### [Your task]
List every line below containing "multe".

### [Recorded data]

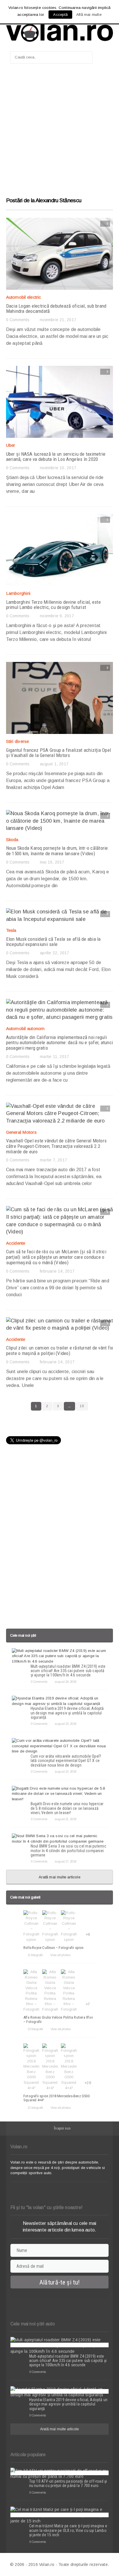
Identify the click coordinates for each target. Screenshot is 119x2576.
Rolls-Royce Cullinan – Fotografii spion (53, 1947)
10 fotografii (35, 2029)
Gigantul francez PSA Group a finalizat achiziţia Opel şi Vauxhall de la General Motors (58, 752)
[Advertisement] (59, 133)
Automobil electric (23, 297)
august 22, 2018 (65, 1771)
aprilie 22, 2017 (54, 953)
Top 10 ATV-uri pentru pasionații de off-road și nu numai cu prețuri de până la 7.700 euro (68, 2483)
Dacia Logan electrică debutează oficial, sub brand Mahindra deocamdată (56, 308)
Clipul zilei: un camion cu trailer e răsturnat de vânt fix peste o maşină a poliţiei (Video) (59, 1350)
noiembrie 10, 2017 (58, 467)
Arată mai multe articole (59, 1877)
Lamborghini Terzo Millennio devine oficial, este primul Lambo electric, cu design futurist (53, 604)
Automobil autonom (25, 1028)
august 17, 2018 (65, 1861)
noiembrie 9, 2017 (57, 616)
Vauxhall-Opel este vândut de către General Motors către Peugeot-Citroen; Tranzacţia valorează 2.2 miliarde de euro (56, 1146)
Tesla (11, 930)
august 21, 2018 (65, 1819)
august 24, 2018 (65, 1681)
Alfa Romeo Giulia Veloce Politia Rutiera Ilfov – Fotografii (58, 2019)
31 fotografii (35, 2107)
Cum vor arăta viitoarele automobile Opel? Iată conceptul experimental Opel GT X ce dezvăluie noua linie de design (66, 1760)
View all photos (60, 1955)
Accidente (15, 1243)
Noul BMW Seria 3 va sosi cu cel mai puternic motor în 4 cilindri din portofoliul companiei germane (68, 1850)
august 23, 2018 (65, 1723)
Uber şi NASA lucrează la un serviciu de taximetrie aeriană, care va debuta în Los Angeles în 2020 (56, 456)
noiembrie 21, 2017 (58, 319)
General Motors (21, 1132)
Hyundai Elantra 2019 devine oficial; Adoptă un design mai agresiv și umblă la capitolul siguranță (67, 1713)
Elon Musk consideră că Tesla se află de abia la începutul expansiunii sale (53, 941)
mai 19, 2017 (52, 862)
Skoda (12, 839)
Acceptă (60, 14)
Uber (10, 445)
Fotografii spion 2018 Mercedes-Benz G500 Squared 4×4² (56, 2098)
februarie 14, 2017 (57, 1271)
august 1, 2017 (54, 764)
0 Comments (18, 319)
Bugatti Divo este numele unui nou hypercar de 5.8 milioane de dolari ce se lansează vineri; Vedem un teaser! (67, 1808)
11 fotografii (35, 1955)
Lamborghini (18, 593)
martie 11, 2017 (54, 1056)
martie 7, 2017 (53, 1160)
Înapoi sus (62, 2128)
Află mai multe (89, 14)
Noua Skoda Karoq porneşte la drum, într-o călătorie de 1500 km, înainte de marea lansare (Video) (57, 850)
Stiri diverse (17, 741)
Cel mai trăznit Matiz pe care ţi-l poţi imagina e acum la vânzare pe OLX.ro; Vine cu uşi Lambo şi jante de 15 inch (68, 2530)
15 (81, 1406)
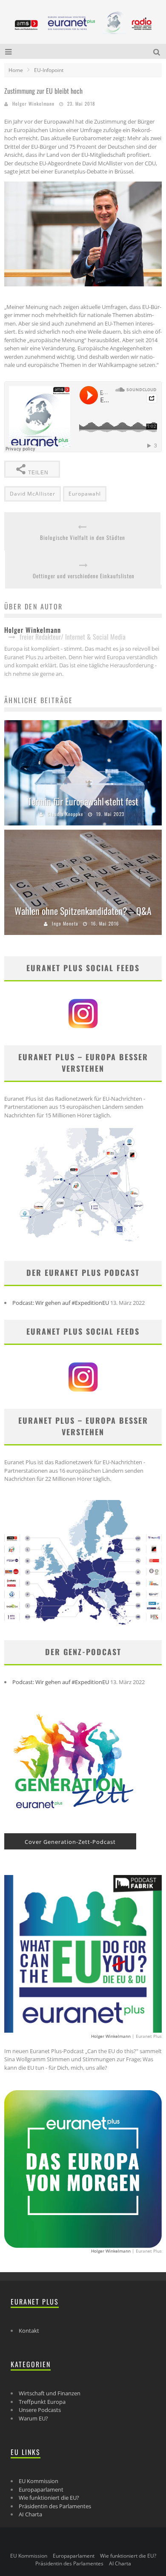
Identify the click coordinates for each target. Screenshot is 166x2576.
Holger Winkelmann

### [Result of this task]
Arată mai multe articole (59, 1877)
Află mai multe (89, 14)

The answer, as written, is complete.